> _INFORMATION GIVEN_:

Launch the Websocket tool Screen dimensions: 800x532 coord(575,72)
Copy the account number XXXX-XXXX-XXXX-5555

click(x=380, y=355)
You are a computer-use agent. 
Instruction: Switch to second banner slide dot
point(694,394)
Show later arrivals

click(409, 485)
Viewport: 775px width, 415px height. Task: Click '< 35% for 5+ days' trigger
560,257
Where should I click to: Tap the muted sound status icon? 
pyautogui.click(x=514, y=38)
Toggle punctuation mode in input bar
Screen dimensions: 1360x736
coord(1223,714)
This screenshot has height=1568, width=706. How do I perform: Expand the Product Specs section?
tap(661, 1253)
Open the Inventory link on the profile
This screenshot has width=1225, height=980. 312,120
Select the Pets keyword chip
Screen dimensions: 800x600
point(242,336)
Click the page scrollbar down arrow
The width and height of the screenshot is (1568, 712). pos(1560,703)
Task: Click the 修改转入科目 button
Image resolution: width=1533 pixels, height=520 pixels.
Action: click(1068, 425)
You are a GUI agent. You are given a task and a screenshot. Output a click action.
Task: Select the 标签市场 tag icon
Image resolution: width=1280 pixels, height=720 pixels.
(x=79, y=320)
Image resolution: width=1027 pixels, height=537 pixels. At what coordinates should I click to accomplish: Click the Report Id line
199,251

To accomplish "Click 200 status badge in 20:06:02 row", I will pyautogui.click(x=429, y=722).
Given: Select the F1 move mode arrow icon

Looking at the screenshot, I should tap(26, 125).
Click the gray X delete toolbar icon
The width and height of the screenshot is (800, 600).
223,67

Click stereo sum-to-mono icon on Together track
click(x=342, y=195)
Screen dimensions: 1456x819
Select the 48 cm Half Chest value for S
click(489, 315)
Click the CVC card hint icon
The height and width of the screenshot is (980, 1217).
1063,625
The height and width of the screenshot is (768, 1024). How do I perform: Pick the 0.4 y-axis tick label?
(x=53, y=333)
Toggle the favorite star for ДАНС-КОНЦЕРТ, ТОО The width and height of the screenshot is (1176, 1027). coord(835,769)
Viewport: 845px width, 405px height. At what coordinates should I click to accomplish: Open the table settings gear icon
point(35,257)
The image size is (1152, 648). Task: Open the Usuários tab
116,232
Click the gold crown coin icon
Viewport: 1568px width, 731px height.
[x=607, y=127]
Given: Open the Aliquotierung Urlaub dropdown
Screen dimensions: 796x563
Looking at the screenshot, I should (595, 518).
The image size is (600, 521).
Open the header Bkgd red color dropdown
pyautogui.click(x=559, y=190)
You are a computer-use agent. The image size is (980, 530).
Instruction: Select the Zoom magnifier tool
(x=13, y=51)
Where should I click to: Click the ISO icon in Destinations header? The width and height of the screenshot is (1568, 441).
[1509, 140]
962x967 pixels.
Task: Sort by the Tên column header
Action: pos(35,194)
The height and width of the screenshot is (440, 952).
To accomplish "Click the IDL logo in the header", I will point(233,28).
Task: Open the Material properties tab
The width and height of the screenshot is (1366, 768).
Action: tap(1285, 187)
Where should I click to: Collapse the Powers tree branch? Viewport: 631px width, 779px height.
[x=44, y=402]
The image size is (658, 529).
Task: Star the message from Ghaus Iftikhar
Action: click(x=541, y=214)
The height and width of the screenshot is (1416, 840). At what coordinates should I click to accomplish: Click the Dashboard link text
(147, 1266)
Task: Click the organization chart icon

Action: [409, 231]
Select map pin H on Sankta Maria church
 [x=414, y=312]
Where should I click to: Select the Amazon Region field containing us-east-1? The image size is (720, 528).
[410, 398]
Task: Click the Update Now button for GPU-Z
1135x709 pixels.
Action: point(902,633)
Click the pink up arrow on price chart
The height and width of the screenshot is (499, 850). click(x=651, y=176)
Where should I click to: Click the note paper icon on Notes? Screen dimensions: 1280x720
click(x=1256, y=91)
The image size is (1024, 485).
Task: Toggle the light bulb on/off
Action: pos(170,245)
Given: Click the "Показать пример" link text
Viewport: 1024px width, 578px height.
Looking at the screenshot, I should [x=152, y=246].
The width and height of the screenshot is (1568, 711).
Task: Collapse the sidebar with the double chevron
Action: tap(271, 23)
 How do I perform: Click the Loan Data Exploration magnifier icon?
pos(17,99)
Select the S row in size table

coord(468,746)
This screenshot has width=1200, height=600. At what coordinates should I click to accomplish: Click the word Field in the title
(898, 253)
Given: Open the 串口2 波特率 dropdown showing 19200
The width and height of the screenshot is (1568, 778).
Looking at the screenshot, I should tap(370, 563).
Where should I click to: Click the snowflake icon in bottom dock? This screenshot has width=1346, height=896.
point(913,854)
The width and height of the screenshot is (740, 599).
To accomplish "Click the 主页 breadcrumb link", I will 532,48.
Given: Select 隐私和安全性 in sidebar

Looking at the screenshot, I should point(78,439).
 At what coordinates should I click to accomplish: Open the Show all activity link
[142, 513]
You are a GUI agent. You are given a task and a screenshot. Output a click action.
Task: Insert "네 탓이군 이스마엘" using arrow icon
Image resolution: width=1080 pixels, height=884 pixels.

> _EXERCISE DETAILS_:
Reply with an exact copy of the lines running from the one containing "The width and height of the screenshot is (740, 599)." through the end of the entries above, both ends included.

> _ANSWER FOR THIS EXERCISE_:
The width and height of the screenshot is (740, 599).
To accomplish "Click the 主页 breadcrumb link", I will 532,48.
Given: Select 隐私和安全性 in sidebar

Looking at the screenshot, I should point(78,439).
 At what coordinates should I click to accomplish: Open the Show all activity link
[142, 513]
You are a GUI agent. You are given a task and a screenshot. Output a click action.
Task: Insert "네 탓이군 이스마엘" using arrow icon
Image resolution: width=1080 pixels, height=884 pixels.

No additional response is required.